Dataset records:
— Begin —
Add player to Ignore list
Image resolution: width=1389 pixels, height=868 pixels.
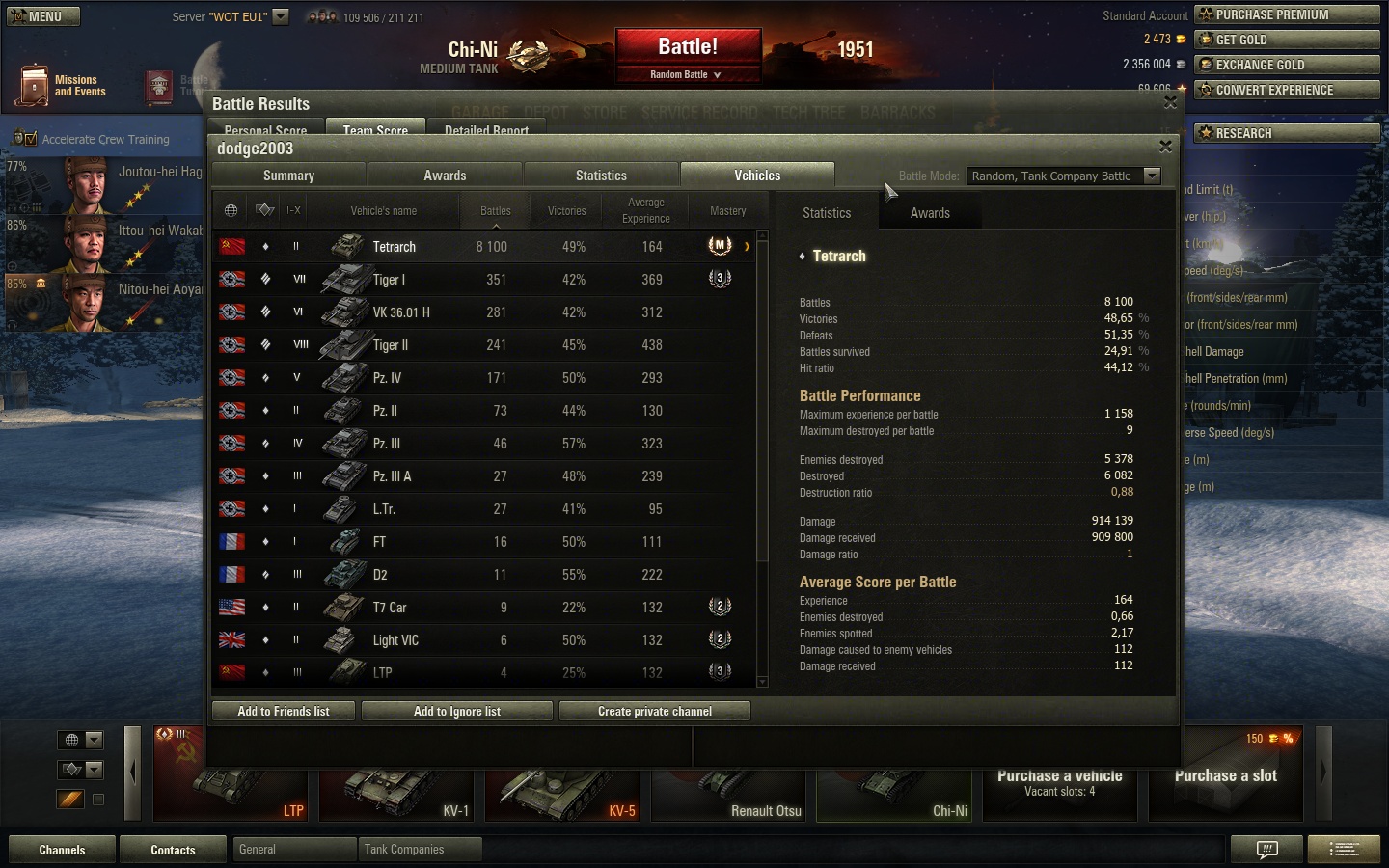coord(457,712)
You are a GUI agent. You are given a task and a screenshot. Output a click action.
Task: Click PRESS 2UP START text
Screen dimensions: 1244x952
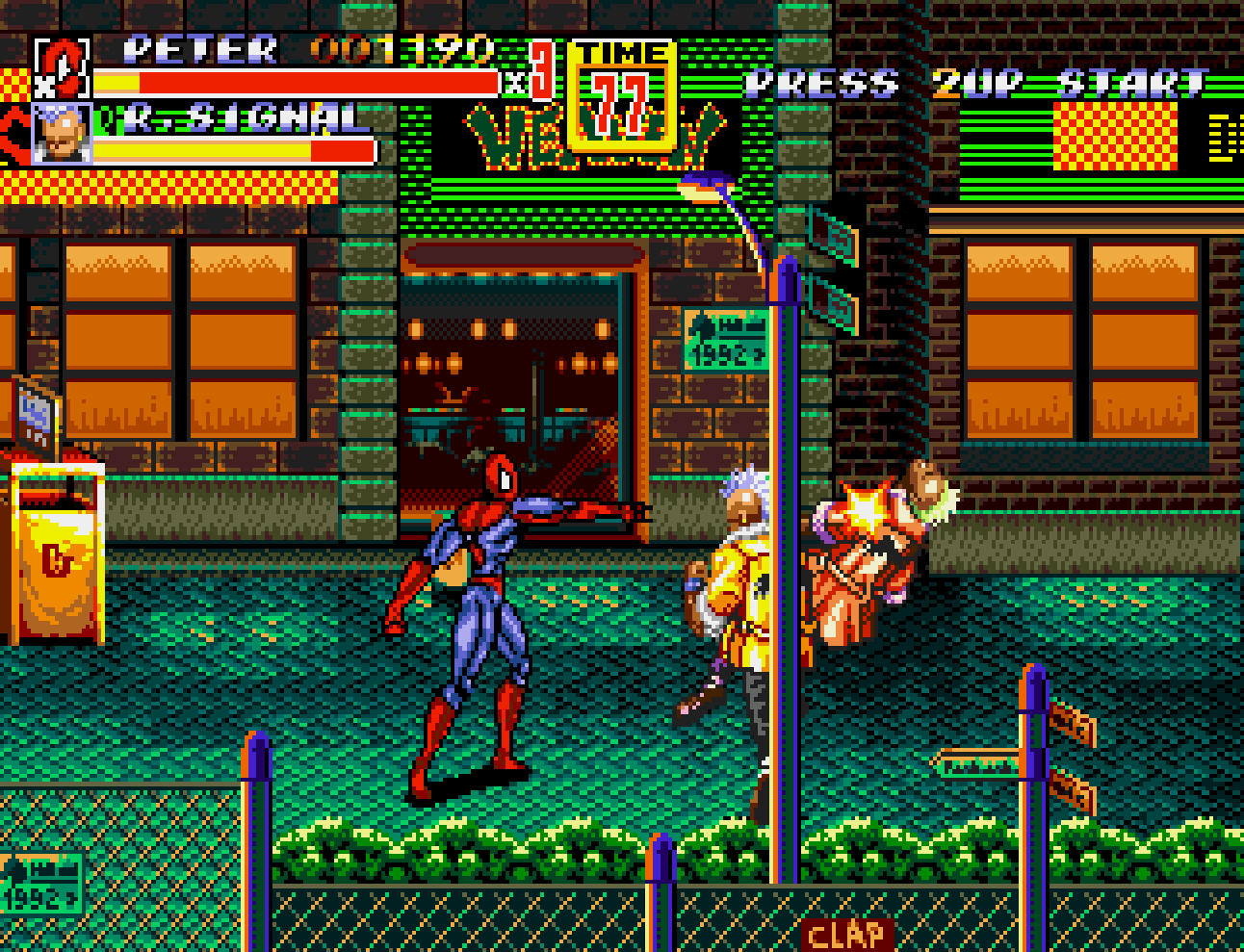(x=972, y=84)
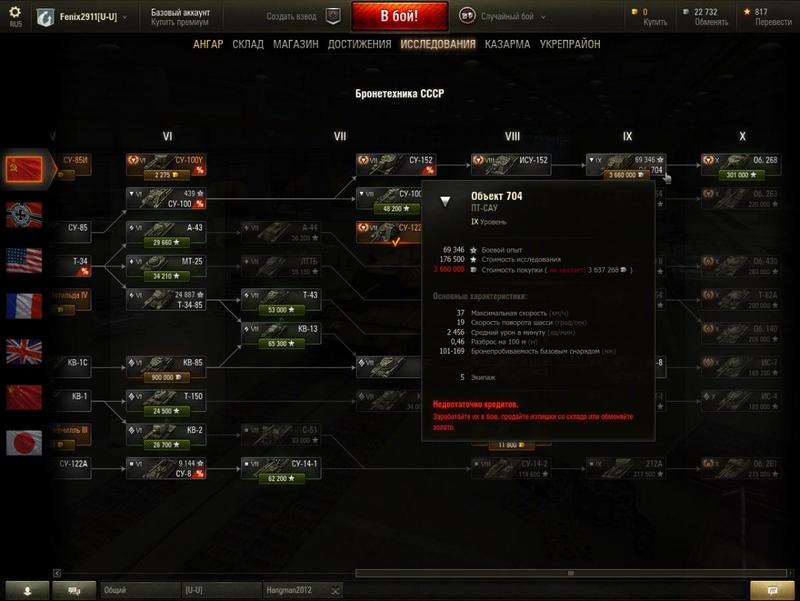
— End —
* Requirement: Revise the records by replacing "Screen dimensions" with "Display size" wherever it appears, changing nothing else, and omit the pictures from the result.

* Answer to this problem:
Add player to Ignore list
Image resolution: width=1389 pixels, height=868 pixels.
coord(457,712)
You are a GUI agent. You are given a task and a screenshot. Output a click action.
Task: Click PRESS 2UP START text
Display size: 1244x952
(x=972, y=84)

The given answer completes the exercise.